Edit: bullets are hard.
Further edit just to note: the "^" in the above text refers to powers over the finite field, not the xor operator.
> constant factor using Chien's search algorithm
Chien's search is only really reasonable for small field sizes... which I think doesn't really make sense in this application, where the list is long and the missing elements are relatively few.
Fortunately in characteristic 2 it's quite straight forward and fast to just factor the polynomial using the berlekamp trace algorithm.
L(z) = z^2 - (x+y)z + xy.
Then you solve for the roots of L, either using your finite field's variant of the quadratic formula, or e.g. just by trying everything in the field.
* But wait, this doesn't actually work! *
Over fields of small characteristic, such as F_2^m, you need to modify the approach and use different powers. For example, in the equations above, I divided by 2. But over F_2^m in the example shown above, you cannot divide by 2, since 2=0. In fact, you cannot solve for (x,y) at all with only x+y and x^2 + y^2, because
(x+y)^2 = x^2 + y^2 + 2xy = x^2 + y^2 + 0xy (since 2=0) = x^2 + y^2
So you don't actually need the first loop (at least for the set of integers 1..n example), but bringing that up is probably out of scope for this article.

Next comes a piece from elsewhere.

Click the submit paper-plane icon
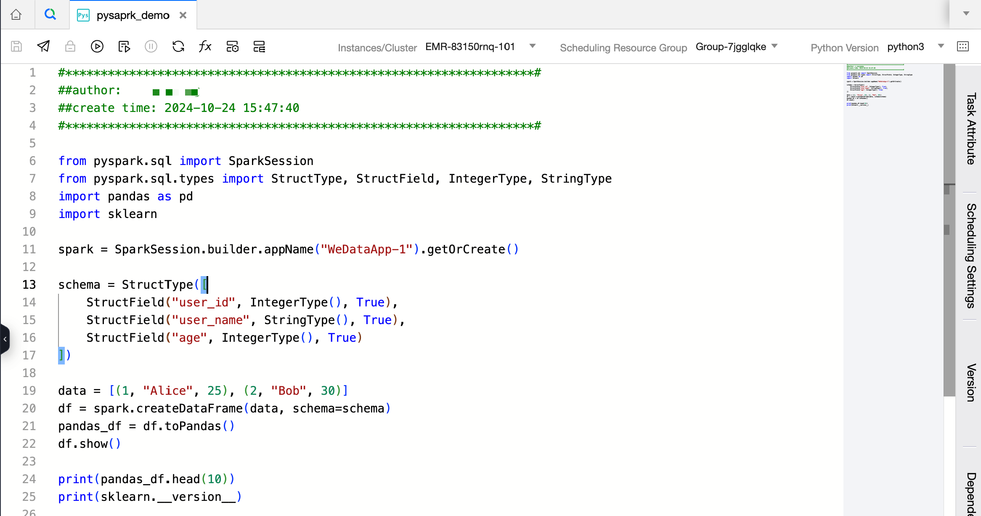Viewport: 981px width, 516px height. point(43,46)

It's all theoretical though. On real world data sets that aren't small I don't see why you wouldn't hand these tasks off to C/Zig/Rust unless you're only running them once or twice.

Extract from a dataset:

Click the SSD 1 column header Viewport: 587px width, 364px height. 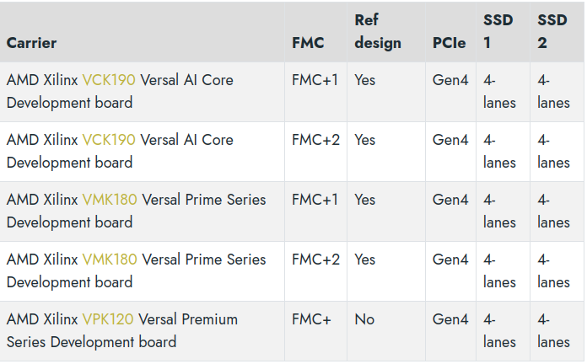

It's silly to as ask a web dev these questions and expect these XOR approaches.
Low-level developers ("bare metal" as the kids say), on the other hand? They should have a deep enough understanding of binary representation and bitwise operations to approach these problems with logic gates.

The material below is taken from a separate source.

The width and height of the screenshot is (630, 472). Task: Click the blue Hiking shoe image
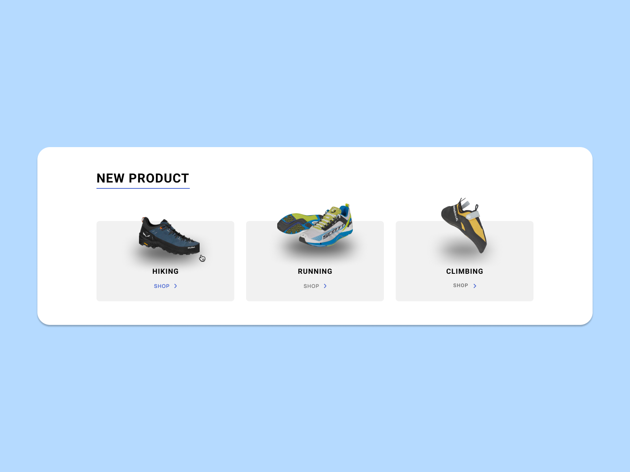169,236
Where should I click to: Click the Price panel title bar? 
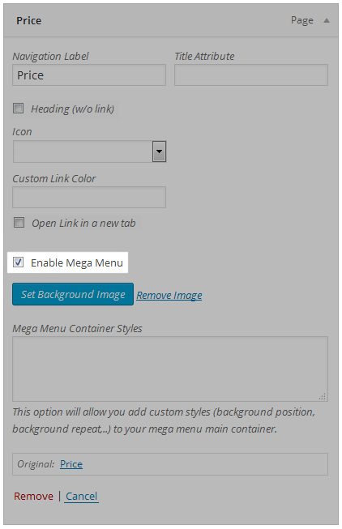(x=171, y=20)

The epitome of turning technical interviews into a trivia contest to make them feel smart. Because isn't that the point of a tech interview?
I believe you under-estimate what a good interviewer is trying to do with questions such as these:
Either you've seen the trick before and you get an opportunity to show the interviewer that you're an honest person by telling him you have. Huge plus and the interview can move on to other topics.
Either you haven't and you can demonstrate to the interviewer your analytical skills by dissecting the problem step by step and understanding what the code actually does and how.
Bonus if you can see the potential aliasing problem when used to swap two variables.
Not a trivia question at all.
However, then it is clearly still easier to just phrase everything in terms of = (equality) instead!
Equality is for binary inputs is also called XNOR, biconditional, iff, ↔, etc, which is the negation of XOR. But thinking of it immediately as "=" is much more straightforward.
Another advantage of = over ≠/xor is that equality is not just commutative and associative, it's intuitively obvious that it is associative. The associativity of ≠/xor is less obvious. Moreover, equality is also transitive, unlike inequality/xor.
Overall, equality seems a much more natural concept to reason with, yet I don't know of any languages which have a bitwise equality/XNOR/↔ operator, i.e. one that operates on integers rather than Booleans.
For those who do/did assembly, this is the common way to set a register to zero in x86 assembly (probably not only) because the instruction does not need an operand, so is shorter, and executes in one cycle only.
One aspect of XOR is that it is the same as binary addition without carry, and therefore it does not overflow.
`XOR[0...n] = 0 ^ 1 .... ^ n = [n, 1, n + 1, 0][n % 4]`
XOR[0...x] = (x&1^(x&2)>>1)+x*(~x&1)
Actually I found something through Gemini based on the table mod 4 idea in previous post. Thanks.
xor ax, ax
mov ax, 0hThis is nonsensical, where does the second truth table come from? Instead you just observe that, by definition, 1^0 == 0^1.